Friday 2 September 2011

My East End: A History of Cockney London

Gilda O'Neill was born and raised in Bethnal Green in London's East End, the granddaughter of a Thames tug skipper and a Pie & Mash Shop owner.  She has written a detailed account of what it was like to grow up as a Cockney, someone born within hearing distance of the Bows Bells.  Cockneys lived in one of the poorest sections of one of the richest cities in the world.  Drawing on the oral stories of the community's locals, Ms.

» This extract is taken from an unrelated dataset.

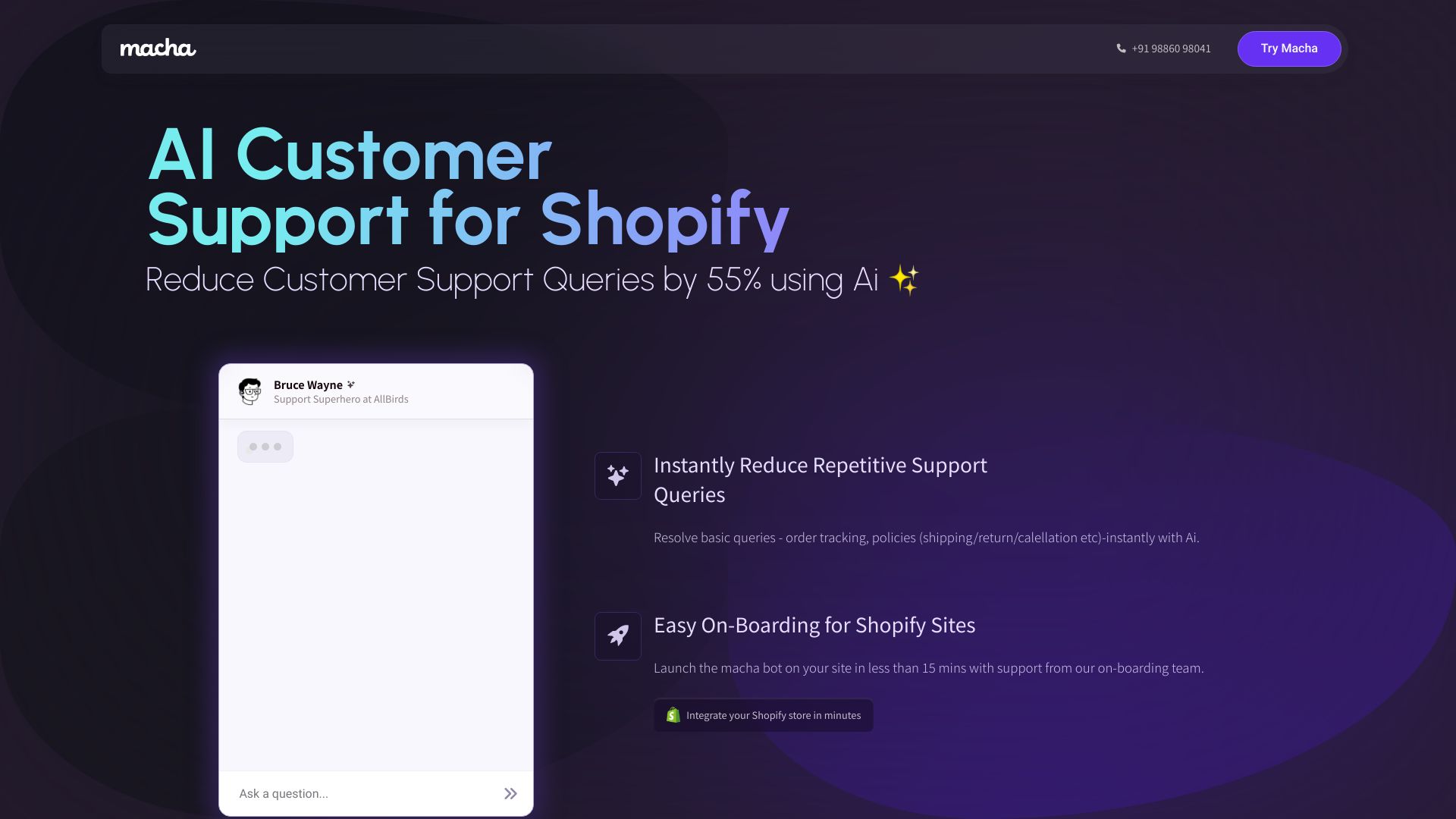Click the sparkle icon next to repetitive support queries
This screenshot has width=1456, height=819.
coord(617,475)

O'Neill weaves a tale of a working class neighbourhood whose members were poor in the pocketbook, but rich in spirit.  My East End describes the industries that lined the docks of the River Thames and employed the locals.  The author also points out that the East End was where most of the immigrants congregated from the Huegenots in the 1700's to the Irish and the Jews in the 1800's to the Bengledeshis in the latter half of the 1900's.  She talks about the Oliver Twist world of criminals and sheisters.  She talks about how East Enders were so crowded together they lived "inside each other's pockets"; how children played outside open doors; how adults entertained themselves at dog races or pub sing-a-longs; how locals shopped at street markets for items like jellied eel or in Petticoat Lane for clothing.  East Enders were a close-knit group of hard-working citizens who did not give up easily.  It was these traits that got them through the London Blitz of 1940 and it was these traits that would see them through the closing of the docks in the 1970's.  East Enders thrived on adversity. 

So, take a trip down memory lane:  buy some dinner at the Pie & Mash Shop; or shop for clothes in Petticoat Lane; or listen to the Bows Bells ring.  It's worth the trip!